Under the conditions of the test, based upon the frequency of TGr mutants recovered in cultures treated with the test material, the test material did not induce a mutagenic response.

Endpoint conclusion

Endpoint conclusion:

no adverse effect observed (negative)

Genetic toxicity in vivo

Description of key information

Mammalian Chromosome Aberration Assay

In the key study (Erexson, 2001) the clastogenicity of the test material was determined in an in vivo mouse micronucleus assay, performed under GLP conditions and in accordance with the following standardised guidelines OECD 474, EPA OPPTS 870.5395, EU Method B.12 and Japanese guidelines for screening mutagenicity testing of chemicals.
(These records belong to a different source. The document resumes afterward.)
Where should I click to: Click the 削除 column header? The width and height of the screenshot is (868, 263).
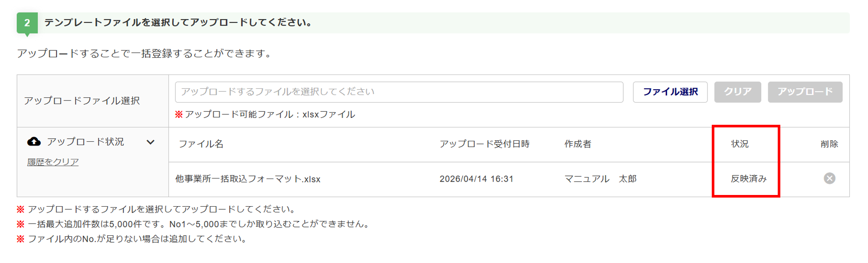[829, 144]
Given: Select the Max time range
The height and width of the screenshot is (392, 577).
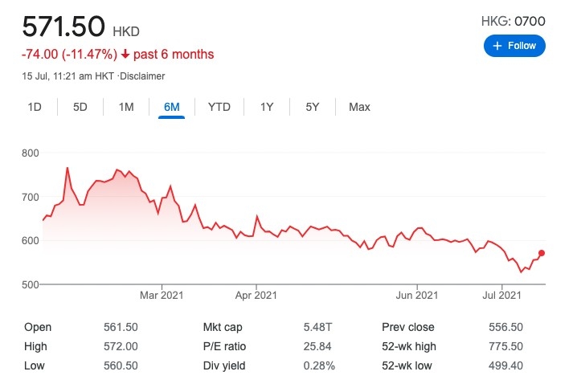Looking at the screenshot, I should 359,107.
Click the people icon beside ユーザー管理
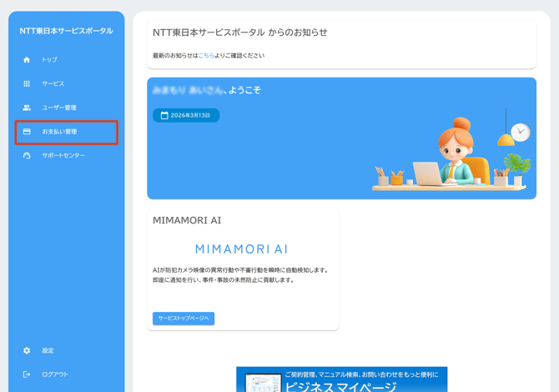This screenshot has width=559, height=392. pyautogui.click(x=27, y=108)
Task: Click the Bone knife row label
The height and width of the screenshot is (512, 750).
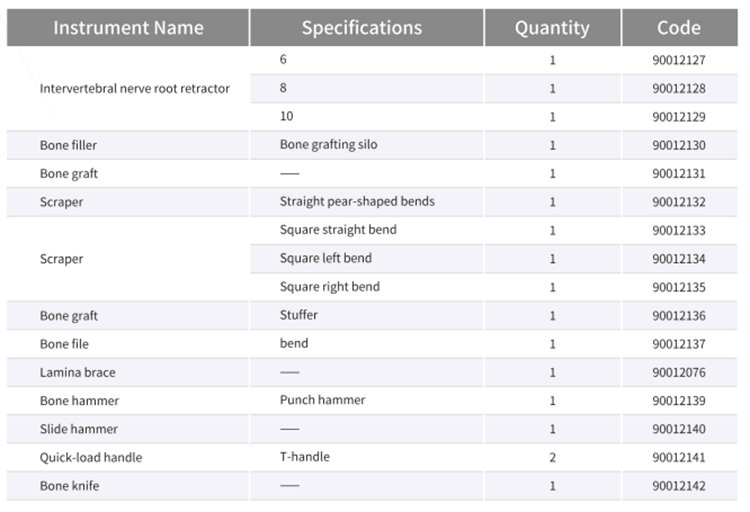Action: (x=69, y=486)
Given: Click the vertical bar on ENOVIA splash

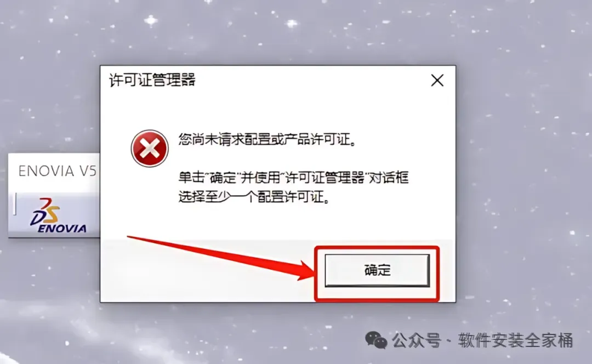Looking at the screenshot, I should (15, 204).
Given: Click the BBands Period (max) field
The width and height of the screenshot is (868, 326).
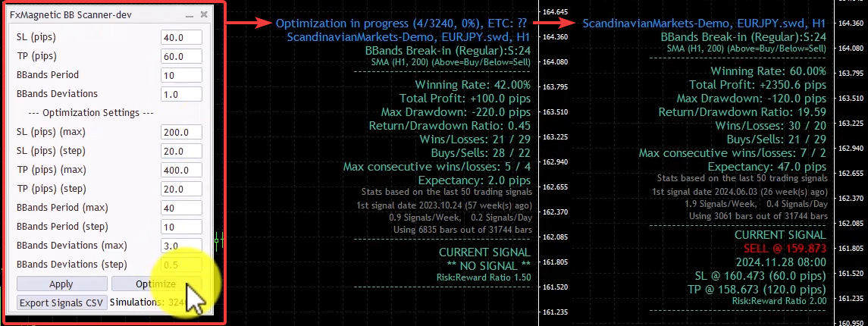Looking at the screenshot, I should tap(181, 208).
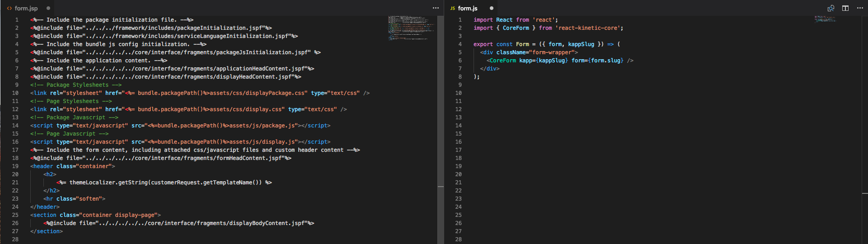The width and height of the screenshot is (868, 244).
Task: Click the JS file icon on form.js tab
Action: (452, 8)
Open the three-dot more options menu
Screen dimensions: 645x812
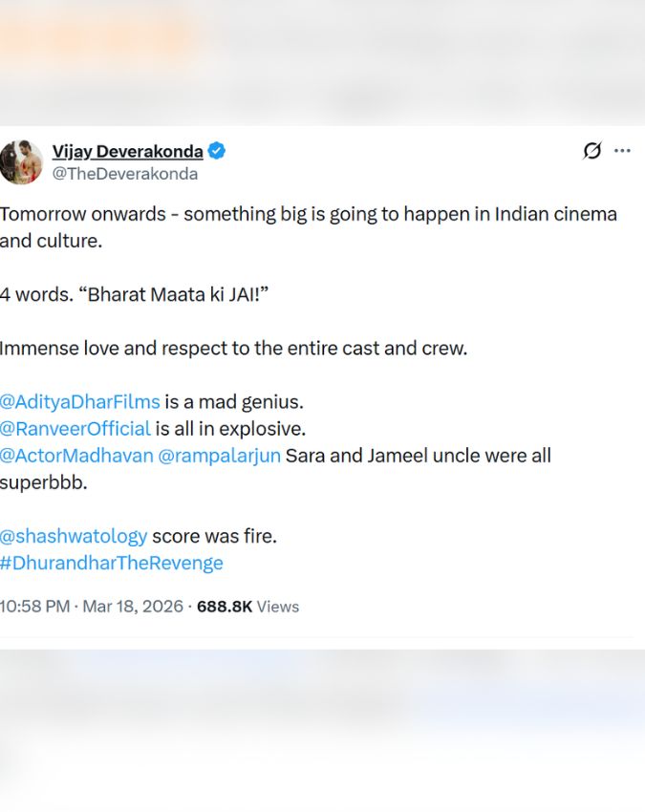[622, 151]
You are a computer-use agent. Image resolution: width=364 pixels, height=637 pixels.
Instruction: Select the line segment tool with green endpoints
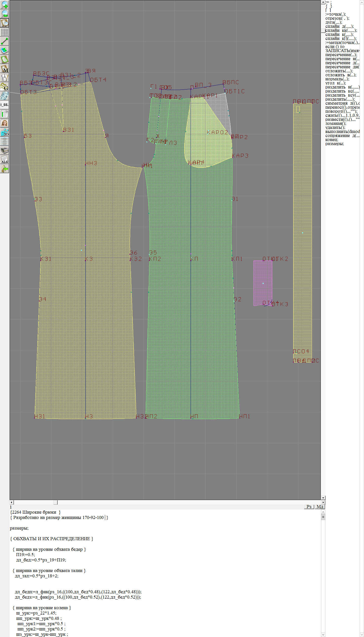pos(5,41)

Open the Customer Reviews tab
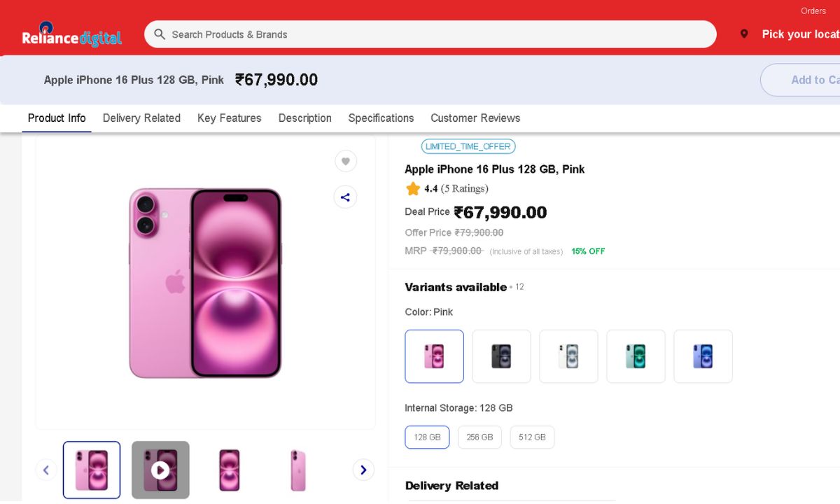point(475,118)
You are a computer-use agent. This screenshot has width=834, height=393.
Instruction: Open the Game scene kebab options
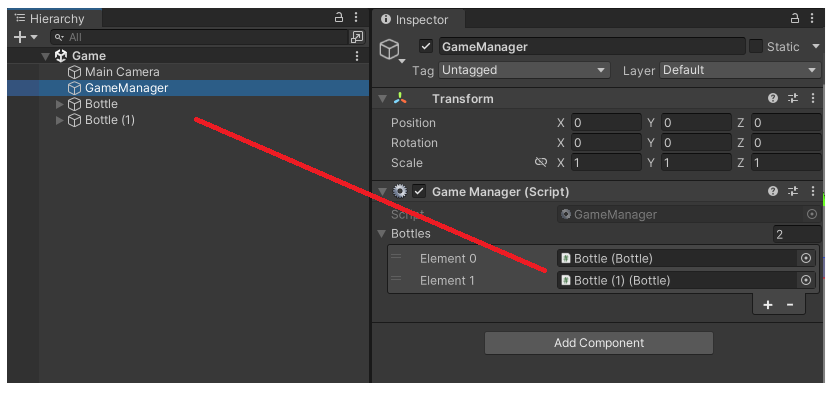pos(357,56)
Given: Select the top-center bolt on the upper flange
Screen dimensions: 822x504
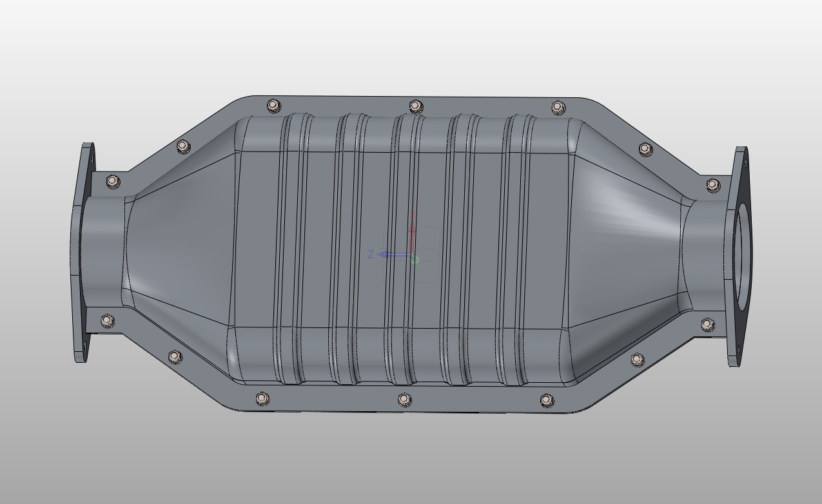Looking at the screenshot, I should pyautogui.click(x=416, y=106).
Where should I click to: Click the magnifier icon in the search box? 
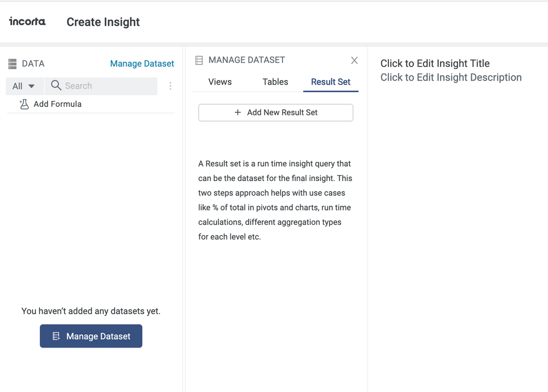pyautogui.click(x=56, y=86)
In the dose range-finding study, the test material was suspended in 0.5 % methylcellulose. Four animals per sex were dosed once daily by oral gavage for 2 consecutive days with the test article at dose levels of 500, 1000, or 2000 mg/kg.

Based on results from the dose range-finding study, dose levels of 500, 1000, or 2000 mg/kg/day were selected for testing in male animals only in the micronucleus study. The test article was suspended in 0.5 % methylcellulose. Seven animals were dosed once daily by oral gavage for 2 consecutive days with either the test article at dose levels of 500, 1000, or 2000 mg/kg, or the vehicle. Approximately 24 hours prior to harvest, seven animals were dosed one-time only by oral gavage with the positive control article. Six animals per group were euthanized approximately 24 hours after the last dose for extraction of the bone marrow. At least 2000 PCEs per animal were analysed for the frequency of micronuclei. Cytotoxicity was assessed by scoring the number of PCEs and normochromatic erythrocytes (NCEs) in at least the first 200 erythrocytes for each animal.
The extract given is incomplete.